For whatever reason [perhaps I neglected to grease the non-stick pan…] the beautiful cake I pulled out of the oven would not free itself from the container.
It stuck.
And stuck.
And stuck.
By the time I finally scraped the majority of what was formerly known as the cake from the “non-stick” pan, it existed as a heap—a mound of yellow goodness—on the overly adorned cake stand. Ridiculous.
It was not pretty. In fact, it was quite ugly. Trying to ice it only made matters worse.
I was figuring out what to do next when Grant walked in and—much to my surprise and pleasure—began to laugh hysterically! It was perfect. Laughter is salve to the soul. Having never made a cake before he lovingly assured me, “It’s the most beautiful cake you’ve ever made me.”
It tasted like a cake—moist, warm, sweet, and thick. We savored every bite as we ate it in hand fulls through giggles and globs of icing standing barefoot in the kitchen together. Delicious.

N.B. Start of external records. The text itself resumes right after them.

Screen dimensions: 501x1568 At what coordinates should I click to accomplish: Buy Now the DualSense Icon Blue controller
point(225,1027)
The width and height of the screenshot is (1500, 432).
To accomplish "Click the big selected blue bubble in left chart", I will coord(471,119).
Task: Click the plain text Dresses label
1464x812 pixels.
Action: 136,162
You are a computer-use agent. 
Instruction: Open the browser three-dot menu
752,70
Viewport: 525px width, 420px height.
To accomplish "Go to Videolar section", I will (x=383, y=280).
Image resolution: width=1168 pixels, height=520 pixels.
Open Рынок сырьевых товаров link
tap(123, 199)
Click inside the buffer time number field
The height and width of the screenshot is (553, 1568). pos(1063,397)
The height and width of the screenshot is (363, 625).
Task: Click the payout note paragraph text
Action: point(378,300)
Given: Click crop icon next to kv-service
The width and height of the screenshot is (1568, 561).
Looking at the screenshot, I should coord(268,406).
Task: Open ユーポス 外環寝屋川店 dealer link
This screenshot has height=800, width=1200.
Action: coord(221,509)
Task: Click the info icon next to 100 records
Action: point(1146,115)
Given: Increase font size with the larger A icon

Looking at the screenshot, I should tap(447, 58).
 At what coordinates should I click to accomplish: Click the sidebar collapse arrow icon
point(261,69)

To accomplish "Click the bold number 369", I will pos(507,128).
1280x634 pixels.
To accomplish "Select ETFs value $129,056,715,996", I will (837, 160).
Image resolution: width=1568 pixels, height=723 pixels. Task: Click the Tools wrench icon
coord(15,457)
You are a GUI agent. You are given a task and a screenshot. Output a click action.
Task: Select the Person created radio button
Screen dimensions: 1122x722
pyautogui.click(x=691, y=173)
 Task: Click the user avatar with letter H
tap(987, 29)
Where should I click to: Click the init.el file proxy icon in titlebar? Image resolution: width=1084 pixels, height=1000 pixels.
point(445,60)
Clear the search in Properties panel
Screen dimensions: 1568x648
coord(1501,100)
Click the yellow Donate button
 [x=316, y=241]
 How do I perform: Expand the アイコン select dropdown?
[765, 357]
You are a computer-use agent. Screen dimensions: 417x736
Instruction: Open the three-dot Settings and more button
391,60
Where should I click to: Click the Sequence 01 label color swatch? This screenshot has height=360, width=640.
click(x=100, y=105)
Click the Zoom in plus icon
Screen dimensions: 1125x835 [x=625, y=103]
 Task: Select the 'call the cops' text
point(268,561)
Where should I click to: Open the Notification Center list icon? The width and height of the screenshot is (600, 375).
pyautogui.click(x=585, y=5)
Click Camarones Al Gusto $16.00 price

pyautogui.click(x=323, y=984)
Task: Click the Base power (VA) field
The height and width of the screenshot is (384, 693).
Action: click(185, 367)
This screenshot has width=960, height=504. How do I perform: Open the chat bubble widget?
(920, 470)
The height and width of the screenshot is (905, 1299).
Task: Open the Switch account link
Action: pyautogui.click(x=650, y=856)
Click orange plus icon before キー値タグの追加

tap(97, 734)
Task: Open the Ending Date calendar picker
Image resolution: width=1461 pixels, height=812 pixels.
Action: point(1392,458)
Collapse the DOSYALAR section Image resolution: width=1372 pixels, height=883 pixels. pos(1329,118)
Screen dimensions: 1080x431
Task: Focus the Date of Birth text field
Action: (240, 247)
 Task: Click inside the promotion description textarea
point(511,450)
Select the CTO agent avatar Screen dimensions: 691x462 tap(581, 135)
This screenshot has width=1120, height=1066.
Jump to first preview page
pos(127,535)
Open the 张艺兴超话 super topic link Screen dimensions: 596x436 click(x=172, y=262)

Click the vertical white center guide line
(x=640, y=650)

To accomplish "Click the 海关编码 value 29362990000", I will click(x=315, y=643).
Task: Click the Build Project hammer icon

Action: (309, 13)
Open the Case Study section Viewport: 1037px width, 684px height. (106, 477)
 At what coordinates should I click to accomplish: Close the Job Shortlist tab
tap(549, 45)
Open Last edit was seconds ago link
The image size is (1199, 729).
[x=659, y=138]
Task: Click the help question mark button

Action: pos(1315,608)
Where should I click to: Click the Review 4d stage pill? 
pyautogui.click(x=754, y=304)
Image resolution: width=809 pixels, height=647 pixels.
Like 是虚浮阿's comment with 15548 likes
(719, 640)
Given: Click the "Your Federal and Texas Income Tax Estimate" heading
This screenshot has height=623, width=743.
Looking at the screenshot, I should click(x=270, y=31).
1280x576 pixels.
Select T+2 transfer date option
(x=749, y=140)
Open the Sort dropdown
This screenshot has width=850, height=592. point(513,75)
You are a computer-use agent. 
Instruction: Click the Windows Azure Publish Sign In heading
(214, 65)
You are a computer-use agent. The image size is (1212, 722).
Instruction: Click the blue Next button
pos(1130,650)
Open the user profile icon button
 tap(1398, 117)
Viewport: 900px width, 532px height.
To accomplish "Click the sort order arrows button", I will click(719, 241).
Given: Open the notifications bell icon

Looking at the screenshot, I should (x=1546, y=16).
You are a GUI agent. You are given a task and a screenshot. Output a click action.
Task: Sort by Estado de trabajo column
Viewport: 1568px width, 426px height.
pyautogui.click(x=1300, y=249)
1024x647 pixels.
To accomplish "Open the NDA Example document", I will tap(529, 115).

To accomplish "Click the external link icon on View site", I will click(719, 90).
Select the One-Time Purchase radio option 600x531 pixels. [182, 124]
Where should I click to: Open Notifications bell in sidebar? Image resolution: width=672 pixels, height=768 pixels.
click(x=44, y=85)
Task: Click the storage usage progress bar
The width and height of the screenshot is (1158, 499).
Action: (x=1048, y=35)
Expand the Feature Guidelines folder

This whole cake-making process is such a reflection of our lives together.
As we embark on our own graduate journey, we have this awesome adventurous idea of something. In a moment of spontaneity, we set out with determination, learning as we go. Then something ridiculous happens that—if we were other people in another marriage, perhaps—would ruin the whole thing.
It does not look pretty.
It does not turn out the way we thought.
But we laugh.
We have fun through the process. We enjoy it together. And it still tastes just as good—if not better.
Because appreciating the un-perfect, the disappointing, and the minor flaws in our graduate journey is somehow more beautiful than we ever could have planned or made for ourselves.
You see, with us, God has this delightful sense of humor that blesses us in the midst of perceived failure, and as a result, we trust Him more, we love each other more, and we laugh a whole lot more along the way. I hope our journey reflects that.
That cake was some of the best I’ve ever had. And, for what it’s worth, the best I’ve ever made.
In your graduate wife journey, what are some things you have learned to laugh through?